田んぼの多面的機能の1つ、雨水貯留機能の強化を図ることで、洪水などの水災害による周辺地域への浸水被害を抑える取り組みである「田んぼダム」。後編では、取り組む際の注意点や田んぼダムの取り組みに関する支援制度をご紹介します。
実施する際の注意点
田んぼダムに取り組む際、まずは畦畔の高さや状態に注意が必要です。30cm程度の高さがあること、強固であることが求められます。高さが低いと、貯留できる水量が少なくなってしまいます。畦畔が強固でないと、漏水や畦畔が損傷する可能性が高まります。栽培管理作業時などの踏圧などを考慮しても、畦畔を強固に保つことは重要です。
田んぼダムでは一時的に雨水を多く貯留します。その一方で、その雨水を短時間で排水できる落水口も必要です。貯留した水を短時間で排水できないと、大型農業機械が走行するのに必要な地耐力を確保できなくなるからです。各区画の田んぼダムの排水が、落水開始から1〜2日以内に終わるような落水口の設置数、配置、田面と落水口の高低差の設定が重要です。
流水量を調整する器具の選び方
田んぼダムが想定される雨量に対して、貯留機能を発揮し、かつ貯留した水を短時間で排水するためには、流出量を調整する器具が重要な役割を果たします。
排水口に既存の排水マスがある場合には、通常の堰板を排水量を調整できる型の堰板に置き換えるか、通常の堰板の上部に追加するなどの方法があります。
排水量を調整できる堰板の排水口は、通常の排水マスのものよりも小さく作られており、それによって板の高さまで水を貯め、同時に流れ出る量を減らすことができます。

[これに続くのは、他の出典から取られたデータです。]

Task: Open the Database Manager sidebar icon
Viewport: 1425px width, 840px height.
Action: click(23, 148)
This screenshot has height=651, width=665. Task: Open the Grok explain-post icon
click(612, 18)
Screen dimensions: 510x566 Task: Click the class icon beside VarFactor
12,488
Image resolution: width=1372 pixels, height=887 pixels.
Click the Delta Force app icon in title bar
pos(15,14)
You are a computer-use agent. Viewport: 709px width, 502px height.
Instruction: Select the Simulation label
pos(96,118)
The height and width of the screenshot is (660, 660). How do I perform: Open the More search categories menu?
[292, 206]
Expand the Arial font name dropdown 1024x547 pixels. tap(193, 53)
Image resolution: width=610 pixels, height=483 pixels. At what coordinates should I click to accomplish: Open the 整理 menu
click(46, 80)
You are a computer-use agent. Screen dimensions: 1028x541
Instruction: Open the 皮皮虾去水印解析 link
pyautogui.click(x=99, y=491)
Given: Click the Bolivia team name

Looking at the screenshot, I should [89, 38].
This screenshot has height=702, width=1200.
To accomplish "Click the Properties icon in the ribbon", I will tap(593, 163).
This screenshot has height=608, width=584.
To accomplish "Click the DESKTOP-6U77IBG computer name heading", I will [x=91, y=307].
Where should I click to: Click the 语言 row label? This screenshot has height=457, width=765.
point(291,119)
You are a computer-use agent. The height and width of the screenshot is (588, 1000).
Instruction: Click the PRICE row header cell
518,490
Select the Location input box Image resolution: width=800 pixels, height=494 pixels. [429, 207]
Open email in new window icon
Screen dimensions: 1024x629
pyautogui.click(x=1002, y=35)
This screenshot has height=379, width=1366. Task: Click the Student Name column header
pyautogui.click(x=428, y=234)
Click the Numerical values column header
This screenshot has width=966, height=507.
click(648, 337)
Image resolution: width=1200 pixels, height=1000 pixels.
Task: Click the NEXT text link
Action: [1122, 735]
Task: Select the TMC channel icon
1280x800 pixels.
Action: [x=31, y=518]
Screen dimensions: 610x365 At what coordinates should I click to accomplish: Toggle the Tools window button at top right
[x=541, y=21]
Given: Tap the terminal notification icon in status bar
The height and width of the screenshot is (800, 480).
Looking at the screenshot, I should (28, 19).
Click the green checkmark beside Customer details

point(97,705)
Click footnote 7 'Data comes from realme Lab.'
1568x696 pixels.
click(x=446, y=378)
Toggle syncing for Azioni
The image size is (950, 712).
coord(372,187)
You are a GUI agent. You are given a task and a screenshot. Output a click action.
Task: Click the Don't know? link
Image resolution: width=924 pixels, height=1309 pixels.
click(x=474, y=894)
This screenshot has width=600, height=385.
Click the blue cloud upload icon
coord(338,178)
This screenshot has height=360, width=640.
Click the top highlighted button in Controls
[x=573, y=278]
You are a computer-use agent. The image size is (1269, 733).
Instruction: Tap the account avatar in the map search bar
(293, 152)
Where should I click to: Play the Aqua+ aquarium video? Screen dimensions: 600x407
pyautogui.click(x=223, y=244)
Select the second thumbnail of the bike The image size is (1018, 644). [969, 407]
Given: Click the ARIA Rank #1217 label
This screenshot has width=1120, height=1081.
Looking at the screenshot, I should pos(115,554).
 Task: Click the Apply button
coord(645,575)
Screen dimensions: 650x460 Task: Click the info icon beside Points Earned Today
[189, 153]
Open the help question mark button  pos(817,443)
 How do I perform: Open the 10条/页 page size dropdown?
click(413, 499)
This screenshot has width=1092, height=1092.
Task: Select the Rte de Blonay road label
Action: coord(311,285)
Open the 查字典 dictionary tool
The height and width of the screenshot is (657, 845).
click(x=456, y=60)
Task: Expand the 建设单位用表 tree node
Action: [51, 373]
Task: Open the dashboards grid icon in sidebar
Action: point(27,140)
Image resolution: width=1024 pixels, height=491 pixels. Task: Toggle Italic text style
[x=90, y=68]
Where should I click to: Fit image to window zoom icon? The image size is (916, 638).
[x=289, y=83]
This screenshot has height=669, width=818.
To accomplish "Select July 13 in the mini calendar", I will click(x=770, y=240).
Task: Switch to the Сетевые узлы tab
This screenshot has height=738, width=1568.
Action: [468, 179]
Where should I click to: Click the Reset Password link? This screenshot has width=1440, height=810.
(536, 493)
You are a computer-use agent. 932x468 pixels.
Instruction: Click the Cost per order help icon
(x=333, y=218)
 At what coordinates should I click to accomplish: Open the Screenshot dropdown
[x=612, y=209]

この排水調整板の形状や実際の田んぼダムの様子は、農林水産省のYouTubeチャンネルで確認することができます。
V字型が特徴的な三角堰式の排水調整板の場合は、丸穴式よりも草などが詰まりにくいです。
排水マスがなければ、排水調整機能のある排水マスを設置するなどの方法があります。
なお、上記の流水量を調整する器具は基本的に設置したままにしておきます。
湛水しない時期などに水位を管理する場合には、水位管理のために外します。ただし、湛水しない時期であっても、大雨が予想される場合には、雨が降る前にできる限り設置してください。
懸念される営農への影響について
栽培状況によっては、水位管理のために排水調整板をつけたり外したりする場合があり、堰板や調整板の手間や排水口付近に溜まったゴミの除去などに労力がかかり、営農に影響が及ぶのでは、という懸念があります。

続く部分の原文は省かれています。